== Description of the task ==
Output exactly the lines from the one holding "Task: Click the" through the final line of the entries.

[Collected data entries]
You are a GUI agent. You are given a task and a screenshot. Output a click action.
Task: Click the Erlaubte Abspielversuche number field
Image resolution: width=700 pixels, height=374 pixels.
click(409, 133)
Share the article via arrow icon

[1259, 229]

== Your response ==
Task: Click the Erlaubte Abspielversuche number field
Image resolution: width=700 pixels, height=374 pixels.
click(409, 133)
Share the article via arrow icon

[1259, 229]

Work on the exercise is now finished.